David Blaine, el heredero de Houdini

Hoy cumple 45 años uno de los magos más famosos a nivel internacional. Aunque impacto mediático y reconocimiento profesional no siempre van de la mano, David Blaine combina ambos a la perfección. De hecho, algunos le consideran el sucesor espiritual de Harry Houdini (¡ahí es nada!), ya que este artista estadounidense se ha caracterizado, sobre todo, por saber explotar la vertiente del espectáculo más relacionada con las pruebas de resistencia y los retos físicos que con el ilusionismo y los clásicos trucos de cartas o juegos visuales. Como en el caso de la leyenda húngara del escapismo, Blaine también basa sus actuaciones en una estrecha relación con el público, en ocasiones muy numeroso, que presencia sus proezas. Sin ir más lejos, uno de sus primeros éxitos más sonados tuvo lugar en 1999 –precisamente un 5 de abril–, cuando fue enterrado vivo y durante una semana permaneció tumbado metido en un ataúd de cristal metido dentro de un tanque lleno con 3 toneladas de agua. Sin comunicación con el mundo exterior, su único alimento fueron tres cucharaditas de líquido al día… Lo que Houdini no pudo llegar a poner en práctica debido a su prematura muerte, lo cumplió un joven de 26 años que lo tenía como ídolo. Si eso no es magia…

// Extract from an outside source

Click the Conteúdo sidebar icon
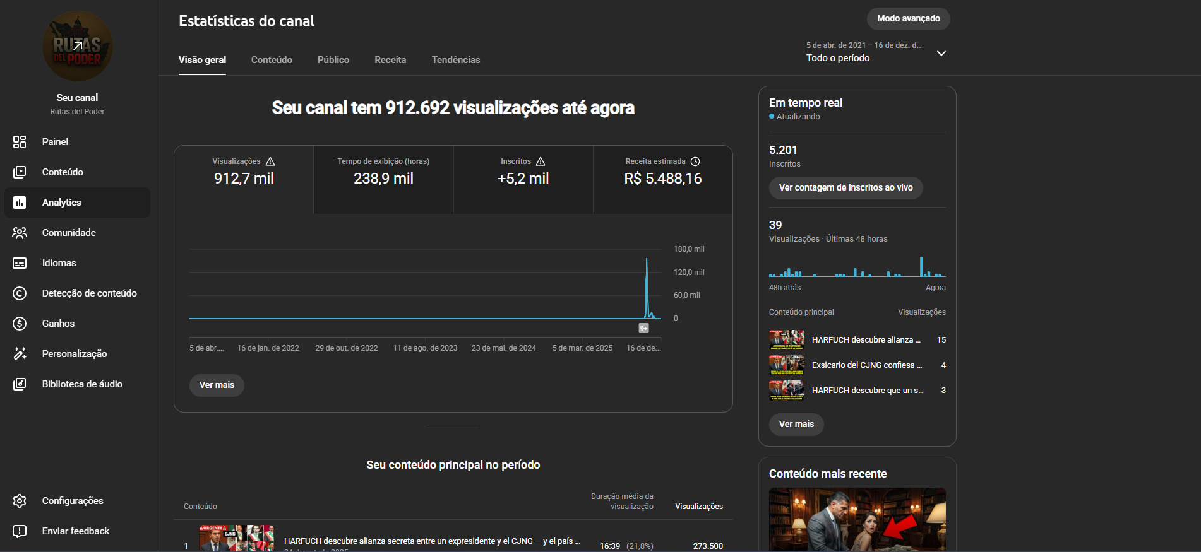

Más allá de estos paralelismos, David Blaine es otro claro ejemplo de olfato para el negocio y la innovación en un sector con muchísimos años de tradición y en el que nunca está todo inventado. Como tantos otros, empezó su carrera en la calle, llevando a cabo juegos de cartas, ilusionismo con objetos, levitaciones y hasta numeritos con animales. Acompañado por un cámara, pronto atrajo la atención de los medios y saltó al estrellato con sus primeros programas de televisión: Street Magic y, sobre todo, Magic Man, en el que recorría EEUU con un pequeño equipo doméstico y dejando boquiabiertos, con su talento y un característico tono pausado y afable, a todo tipo de gente. Sin embargo, la verdadera magia de Blaine fue su giro de 360º en el concepto del espectáculo: ya no era el mago, el centro de atención, sino su público. Más impactante que la actuación eran las mismas reacciones de los espectadores y su relación activa ante lo que estaban viendo… Muchas de las dinámicas propias del ilusionismo contemporáneo se basan en este giro copernicano en la forma de entender el show. Lo demás ya es historia, como la de este no tan joven de 45 años que quiso ser como Harry Houdini… y que, en muchos aspectos, estuvo a la altura.